But, familiar though this verse is, it is not easy to understand or to explain. Christians have argued about it. What did it mean for God to ‘give’ his Son so that others might not perish? And the Gospel writer seems to be linking God’s love to Jesus being ‘lifted up’ – which must be about the cross, right? How on earth are we to understand that?

I know that we also have in our heads, if we’ve been going to church for most of our lives, all those hymns that tell us that the cross saves us because Jesus paid the price for our sins.

There was no other good enough
To pay the price of sin

And we’ve all heard the theory that goes something like this; that God, being a just God, demanded a penalty for human sin.  There was no one alive good enough to pay such a penalty, who could offer a sacrifice good enough.  So God sent his own son to pay the penalty, to take our sins upon himself and pay the price that we could not pay. So now that the price has been paid, sin and death can no longer hold us and God is free to love us. I imagine that you’ve all heard a version of that.

But there have been many who have also said that this way of understanding the cross is just not right. Is it morally right that an innocent victim should pay the price for the sins of another? Isn’t the greatest offence committed in the slaying of an innocent, even and especially the Son of God? And how could Christ’s suffering, the suffering of one person, somehow cancel out the suffering of millions over the centuries and pay for the crimes of many? Could we really love a God who killed his own son?

We know that the cross saves us, that somehow this lifting up, this story, this overwhelming event in history, has power to change people’s hearts and lives, power to heal the sick, power to cast out evil, power to release and liberate, power to save. We know this and we’ve experienced it for ourselves. But how can we understand it?

Today I will tell you the story of one great Christian who loved God and who loved the cross of Christ, but who understood it very differently for the way I’ve described. He was born in Brittany in 1079. He was a clever student he soon realised, with all the courage of youth, that he understood more than his teachers. He quarrelled with them and started giving his own lectures and many came to hear him speak. He was the brightest intellectual star of his time in Paris. When he was 36 he agreed to tutor the teenage niece of one of the canons of Notre Dame Cathedral. There was a scandal and a secret marriage. Then she was forced to go to a convent and one night, a band of hired thugs broke into his rooms and assaulted him terribly.  After this he became a Benedictine monk and he carried on writing and teaching theology. But his theology was always controversial and he was accused of polluting the minds of his students with heresy. He died on a journey to Rome to appeal to the Pope not to condemn him. His name was Peter Abelard and the woman he loved was Eloise. The story of their romance (if we would call it that now) is probably better known than the story of his theology. But love is the theme that links them.

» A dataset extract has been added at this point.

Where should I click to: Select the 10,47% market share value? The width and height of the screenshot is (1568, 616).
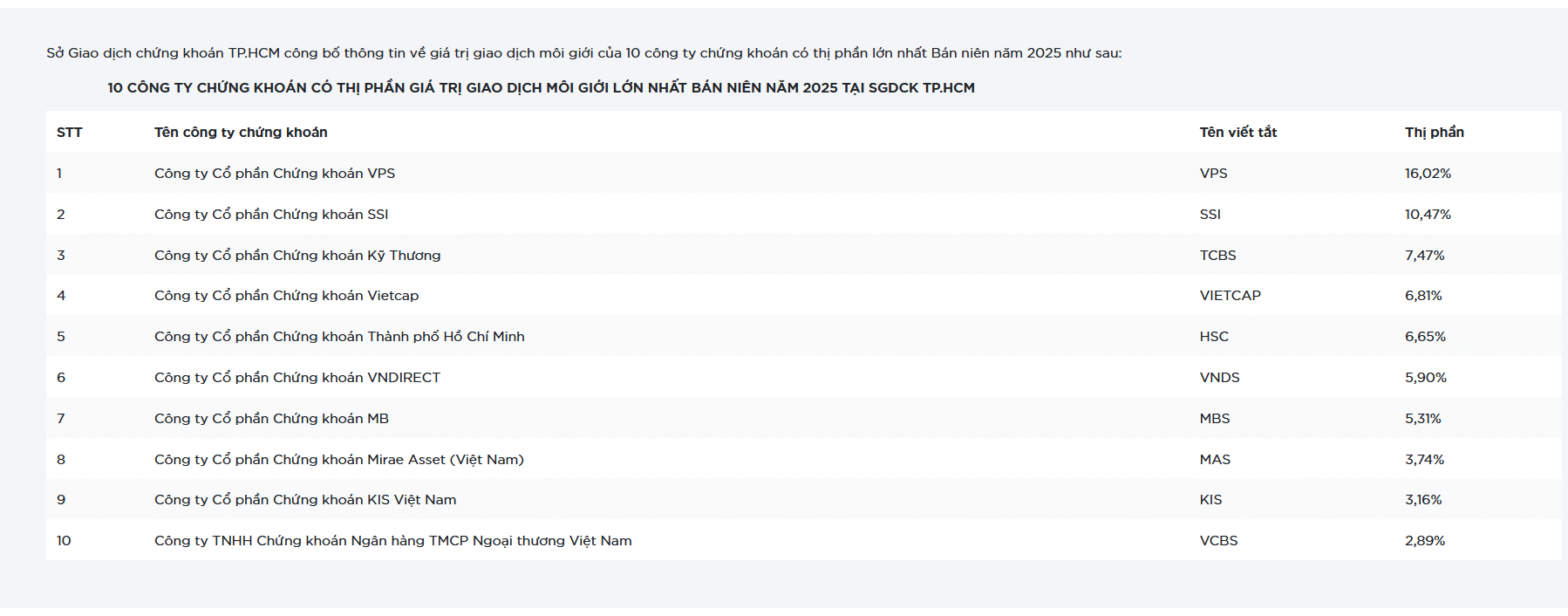coord(1428,215)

Abelard’s theology was so controversial because he believed that what happened on the cross was not that justice was satisfied by the sacrifice of an innocent man. He did not believe that Jesus paid the ransom price for us, either to deliver us from the devil or to satisfy the demands of a wrathful God. He believed that Jesus’ death on the cross was instead a demonstration of the love of God for all humanity. Its saving power lay in its ability to move hearts and minds. He wrote so beautifully and powerfully of the love of God shown in Christ.

“..our hearts should be set on fire by such a gift of divine grace… our redemption is that deeper love within us which …….secures for us the true liberty of the children of God, in order that we might do all things out of love rather than out of fear – love for him who has shown us such grace than no greater can be found…”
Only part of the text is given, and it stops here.